Facing Zoom Fatigue

Remember the days when we had time before and after a meeting to prepare and process? There was no such thing as “Zoom fatigue” back then, and oh it seems a distant memory!

People are experiencing Zoom fatigue due to full days of back to back online meetings.
Photo by Chris Montgomery on Unsplash

With all the virtual meetings of the last few months, I’m starting to forget the rhythm of the pre-pandemic work day. While I prefer in-person meetings, I am becoming more comfortable conducting business remotely. 

Building a New Normal

There is really no choice! We spend our days now on Zoom or FaceTime because it’s the only way to be with others, safely. 

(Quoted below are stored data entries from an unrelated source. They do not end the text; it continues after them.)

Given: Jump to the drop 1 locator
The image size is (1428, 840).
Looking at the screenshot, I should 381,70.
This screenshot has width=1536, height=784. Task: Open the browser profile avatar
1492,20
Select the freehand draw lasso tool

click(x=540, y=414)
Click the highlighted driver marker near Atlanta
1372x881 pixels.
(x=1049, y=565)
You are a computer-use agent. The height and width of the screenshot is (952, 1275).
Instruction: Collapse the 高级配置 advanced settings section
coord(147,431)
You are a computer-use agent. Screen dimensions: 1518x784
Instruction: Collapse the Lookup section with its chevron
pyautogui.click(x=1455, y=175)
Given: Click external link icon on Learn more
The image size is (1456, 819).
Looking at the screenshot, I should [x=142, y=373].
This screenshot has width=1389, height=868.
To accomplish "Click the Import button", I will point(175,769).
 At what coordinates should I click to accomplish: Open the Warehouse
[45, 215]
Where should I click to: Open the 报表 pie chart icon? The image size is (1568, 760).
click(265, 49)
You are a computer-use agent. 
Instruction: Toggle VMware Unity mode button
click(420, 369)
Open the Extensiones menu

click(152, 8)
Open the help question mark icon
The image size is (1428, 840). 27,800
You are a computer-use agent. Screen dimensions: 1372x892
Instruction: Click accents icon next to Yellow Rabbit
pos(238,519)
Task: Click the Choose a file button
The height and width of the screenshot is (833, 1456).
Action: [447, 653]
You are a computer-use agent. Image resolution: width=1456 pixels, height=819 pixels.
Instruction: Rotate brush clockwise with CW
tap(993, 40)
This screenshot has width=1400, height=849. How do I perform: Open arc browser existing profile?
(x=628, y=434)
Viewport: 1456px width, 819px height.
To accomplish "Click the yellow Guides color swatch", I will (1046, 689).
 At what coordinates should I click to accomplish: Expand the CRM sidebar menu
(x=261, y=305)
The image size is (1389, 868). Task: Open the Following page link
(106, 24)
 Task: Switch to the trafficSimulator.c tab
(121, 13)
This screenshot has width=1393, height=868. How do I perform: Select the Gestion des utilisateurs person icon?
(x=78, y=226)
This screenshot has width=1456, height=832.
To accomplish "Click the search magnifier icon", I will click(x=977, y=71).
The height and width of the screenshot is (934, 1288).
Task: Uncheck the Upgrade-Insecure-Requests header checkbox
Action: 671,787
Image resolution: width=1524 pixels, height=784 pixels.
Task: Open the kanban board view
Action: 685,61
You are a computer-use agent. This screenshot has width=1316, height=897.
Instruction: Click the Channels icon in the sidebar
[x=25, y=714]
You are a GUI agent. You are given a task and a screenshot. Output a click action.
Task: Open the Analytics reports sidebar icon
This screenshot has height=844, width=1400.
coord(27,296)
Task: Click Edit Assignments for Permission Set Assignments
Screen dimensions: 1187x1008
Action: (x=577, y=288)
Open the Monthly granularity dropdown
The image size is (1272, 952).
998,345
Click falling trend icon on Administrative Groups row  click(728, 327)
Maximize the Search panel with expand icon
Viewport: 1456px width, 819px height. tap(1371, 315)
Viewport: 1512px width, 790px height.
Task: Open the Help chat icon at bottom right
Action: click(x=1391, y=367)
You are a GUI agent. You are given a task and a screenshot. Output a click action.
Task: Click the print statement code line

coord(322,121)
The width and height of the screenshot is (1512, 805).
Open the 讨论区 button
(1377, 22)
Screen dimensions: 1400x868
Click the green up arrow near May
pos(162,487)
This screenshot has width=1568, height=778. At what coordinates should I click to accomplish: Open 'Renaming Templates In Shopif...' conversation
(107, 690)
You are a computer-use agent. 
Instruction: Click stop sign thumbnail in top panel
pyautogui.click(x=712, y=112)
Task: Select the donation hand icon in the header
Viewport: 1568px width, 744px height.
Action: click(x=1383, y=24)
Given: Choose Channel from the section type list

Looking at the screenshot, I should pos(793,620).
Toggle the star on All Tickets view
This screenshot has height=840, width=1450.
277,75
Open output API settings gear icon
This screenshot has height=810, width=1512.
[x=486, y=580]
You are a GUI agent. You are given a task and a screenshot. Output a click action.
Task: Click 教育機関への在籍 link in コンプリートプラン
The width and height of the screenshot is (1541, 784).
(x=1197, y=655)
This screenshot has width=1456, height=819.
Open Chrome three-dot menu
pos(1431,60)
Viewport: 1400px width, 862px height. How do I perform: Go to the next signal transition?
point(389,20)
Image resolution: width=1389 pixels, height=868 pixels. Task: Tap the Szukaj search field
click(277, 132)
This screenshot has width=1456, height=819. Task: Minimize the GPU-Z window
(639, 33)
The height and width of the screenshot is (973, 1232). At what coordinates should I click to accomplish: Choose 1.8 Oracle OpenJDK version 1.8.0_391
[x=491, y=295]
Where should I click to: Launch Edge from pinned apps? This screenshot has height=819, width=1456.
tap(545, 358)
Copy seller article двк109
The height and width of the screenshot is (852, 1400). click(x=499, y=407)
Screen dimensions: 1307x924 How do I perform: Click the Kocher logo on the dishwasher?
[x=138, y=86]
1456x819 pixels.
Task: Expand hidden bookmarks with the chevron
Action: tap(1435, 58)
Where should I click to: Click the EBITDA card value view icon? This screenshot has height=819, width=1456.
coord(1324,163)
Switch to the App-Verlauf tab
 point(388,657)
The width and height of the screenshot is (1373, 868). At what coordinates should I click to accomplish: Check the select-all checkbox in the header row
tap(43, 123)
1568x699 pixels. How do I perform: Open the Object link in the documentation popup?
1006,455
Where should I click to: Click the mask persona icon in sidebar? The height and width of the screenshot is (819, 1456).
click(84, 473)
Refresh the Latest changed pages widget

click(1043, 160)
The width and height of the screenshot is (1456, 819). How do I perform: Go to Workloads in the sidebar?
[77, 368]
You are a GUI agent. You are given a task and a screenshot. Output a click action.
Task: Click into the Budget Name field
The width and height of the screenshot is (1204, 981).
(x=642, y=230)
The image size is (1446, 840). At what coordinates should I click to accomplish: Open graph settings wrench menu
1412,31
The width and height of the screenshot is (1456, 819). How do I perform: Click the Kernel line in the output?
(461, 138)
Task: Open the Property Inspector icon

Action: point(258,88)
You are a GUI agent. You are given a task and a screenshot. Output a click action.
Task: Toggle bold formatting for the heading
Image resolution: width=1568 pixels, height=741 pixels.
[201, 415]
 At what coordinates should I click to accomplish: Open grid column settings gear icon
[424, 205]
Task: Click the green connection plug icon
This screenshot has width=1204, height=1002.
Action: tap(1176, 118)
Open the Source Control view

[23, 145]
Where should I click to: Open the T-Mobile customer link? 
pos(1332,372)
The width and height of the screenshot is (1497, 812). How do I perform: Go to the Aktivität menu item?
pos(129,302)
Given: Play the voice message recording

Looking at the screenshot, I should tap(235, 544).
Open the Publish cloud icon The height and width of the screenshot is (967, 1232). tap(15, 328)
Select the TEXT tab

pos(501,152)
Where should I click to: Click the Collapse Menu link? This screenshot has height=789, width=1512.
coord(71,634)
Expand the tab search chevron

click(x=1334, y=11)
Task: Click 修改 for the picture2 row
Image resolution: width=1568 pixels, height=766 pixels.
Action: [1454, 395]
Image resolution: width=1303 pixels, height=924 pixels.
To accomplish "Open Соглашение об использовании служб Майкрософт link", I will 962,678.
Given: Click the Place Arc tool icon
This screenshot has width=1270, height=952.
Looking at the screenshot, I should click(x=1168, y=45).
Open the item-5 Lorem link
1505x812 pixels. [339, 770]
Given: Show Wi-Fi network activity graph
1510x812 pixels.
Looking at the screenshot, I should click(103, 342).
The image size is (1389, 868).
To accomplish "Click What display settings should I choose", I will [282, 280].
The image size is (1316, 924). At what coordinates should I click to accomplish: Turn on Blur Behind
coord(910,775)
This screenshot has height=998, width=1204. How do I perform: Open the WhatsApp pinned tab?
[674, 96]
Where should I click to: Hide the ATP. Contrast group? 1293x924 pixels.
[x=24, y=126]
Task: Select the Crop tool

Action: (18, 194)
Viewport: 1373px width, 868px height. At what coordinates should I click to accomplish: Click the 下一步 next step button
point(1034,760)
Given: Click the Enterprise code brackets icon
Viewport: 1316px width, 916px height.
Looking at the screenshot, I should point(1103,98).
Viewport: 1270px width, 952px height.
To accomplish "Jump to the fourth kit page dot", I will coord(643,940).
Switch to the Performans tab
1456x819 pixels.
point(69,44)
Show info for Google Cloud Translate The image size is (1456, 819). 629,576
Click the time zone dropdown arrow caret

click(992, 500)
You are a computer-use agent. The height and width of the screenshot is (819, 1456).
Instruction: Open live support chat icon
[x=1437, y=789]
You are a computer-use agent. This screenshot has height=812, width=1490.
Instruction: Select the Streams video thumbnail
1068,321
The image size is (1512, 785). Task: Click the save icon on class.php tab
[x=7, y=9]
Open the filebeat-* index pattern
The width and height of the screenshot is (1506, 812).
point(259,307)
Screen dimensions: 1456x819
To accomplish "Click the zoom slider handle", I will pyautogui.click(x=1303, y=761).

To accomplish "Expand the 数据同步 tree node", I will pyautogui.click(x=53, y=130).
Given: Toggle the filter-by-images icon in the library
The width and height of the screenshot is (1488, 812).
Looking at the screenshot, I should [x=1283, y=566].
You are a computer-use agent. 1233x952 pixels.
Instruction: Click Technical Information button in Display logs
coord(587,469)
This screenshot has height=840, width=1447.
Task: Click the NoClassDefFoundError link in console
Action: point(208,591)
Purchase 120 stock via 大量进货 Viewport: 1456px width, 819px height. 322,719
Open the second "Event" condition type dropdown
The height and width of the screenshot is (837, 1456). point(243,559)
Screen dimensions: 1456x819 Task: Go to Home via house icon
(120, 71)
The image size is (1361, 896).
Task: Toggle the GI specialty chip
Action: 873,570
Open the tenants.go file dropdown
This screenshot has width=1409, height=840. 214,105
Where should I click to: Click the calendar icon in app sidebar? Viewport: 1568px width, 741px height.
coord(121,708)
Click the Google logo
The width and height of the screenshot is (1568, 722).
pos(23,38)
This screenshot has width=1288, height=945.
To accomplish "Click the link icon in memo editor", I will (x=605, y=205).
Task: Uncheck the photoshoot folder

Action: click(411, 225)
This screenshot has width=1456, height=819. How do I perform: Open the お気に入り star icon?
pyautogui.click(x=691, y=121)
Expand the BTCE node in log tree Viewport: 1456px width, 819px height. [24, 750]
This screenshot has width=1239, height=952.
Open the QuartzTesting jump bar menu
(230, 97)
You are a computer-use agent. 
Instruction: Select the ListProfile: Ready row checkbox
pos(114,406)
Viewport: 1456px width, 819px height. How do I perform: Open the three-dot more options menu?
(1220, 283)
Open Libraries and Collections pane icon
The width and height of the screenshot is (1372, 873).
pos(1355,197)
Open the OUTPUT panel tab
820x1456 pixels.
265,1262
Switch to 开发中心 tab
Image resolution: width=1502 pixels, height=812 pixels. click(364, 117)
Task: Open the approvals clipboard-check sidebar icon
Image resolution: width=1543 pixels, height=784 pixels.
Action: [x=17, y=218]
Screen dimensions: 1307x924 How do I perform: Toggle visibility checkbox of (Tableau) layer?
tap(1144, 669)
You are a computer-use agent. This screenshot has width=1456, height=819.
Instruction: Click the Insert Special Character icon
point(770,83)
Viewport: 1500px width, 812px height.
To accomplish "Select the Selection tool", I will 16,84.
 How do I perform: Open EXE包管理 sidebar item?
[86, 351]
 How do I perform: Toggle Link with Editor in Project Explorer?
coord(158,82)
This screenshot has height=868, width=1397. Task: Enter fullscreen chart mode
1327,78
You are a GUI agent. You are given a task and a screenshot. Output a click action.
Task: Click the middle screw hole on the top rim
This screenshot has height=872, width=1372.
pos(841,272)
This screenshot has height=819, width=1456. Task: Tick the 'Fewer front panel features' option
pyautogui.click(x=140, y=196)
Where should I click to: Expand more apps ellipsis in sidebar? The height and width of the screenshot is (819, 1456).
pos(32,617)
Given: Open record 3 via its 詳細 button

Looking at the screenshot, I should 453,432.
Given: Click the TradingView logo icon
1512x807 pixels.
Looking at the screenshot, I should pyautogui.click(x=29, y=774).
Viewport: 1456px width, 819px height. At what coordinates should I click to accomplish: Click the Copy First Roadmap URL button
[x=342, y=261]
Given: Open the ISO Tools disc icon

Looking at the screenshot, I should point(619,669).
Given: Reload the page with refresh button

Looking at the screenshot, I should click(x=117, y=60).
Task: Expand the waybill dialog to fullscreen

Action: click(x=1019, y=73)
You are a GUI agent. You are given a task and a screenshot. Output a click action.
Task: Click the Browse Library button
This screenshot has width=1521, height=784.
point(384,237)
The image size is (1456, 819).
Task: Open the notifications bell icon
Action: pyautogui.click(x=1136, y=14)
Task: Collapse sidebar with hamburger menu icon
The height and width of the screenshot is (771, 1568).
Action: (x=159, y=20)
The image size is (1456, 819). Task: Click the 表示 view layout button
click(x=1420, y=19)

Recently, I had a conversation with some colleagues about how we are so much more tired at the end of a day now. And yet, we haven’t gone anywhere!

So why are we so tired? 

Understanding Where Energy Comes From

I posed this question to a colleague who specializes in Co-Parenting counseling, Jordana Wolfson. A social worker, Jordana explained that it takes a lot of energy to participate in virtual meetings because we cannot pull energy from others in the room.

Jordana Wolfson explains Zoom fatigue from a social worker perspective
Jordana Wolfson, social worker
Co-Parenting Solutions LLC

People-to-people interactions have an energy that we miss when we sit alone at the dining room table. That’s why co-working spaces like WeWork became so popular. 

Millennials and Gen Z professionals were already comfortable working remotely. They were good at staying connected with friends across the country via video chat. Professionals of a certain age (like me!) did not grow up with this.

Drained by Zoom fatigue, we are realizing just how much energy we draw from being in the same space as others. 

Will This Be Our New Normal?

This may be a new face of work going forward, even after the pandemic ends. But we must find ways to fuel daily energy without depending on others in the room. 

Maybe the new normal will be more about balance – finding a balance between working from home and being at the office, spending time with family and friends versus being a workaholic, eating out vs. eating at home.

Perhaps we’ll be more selective with how we choose to spend our time, drawing energy less from the work day and more from life itself.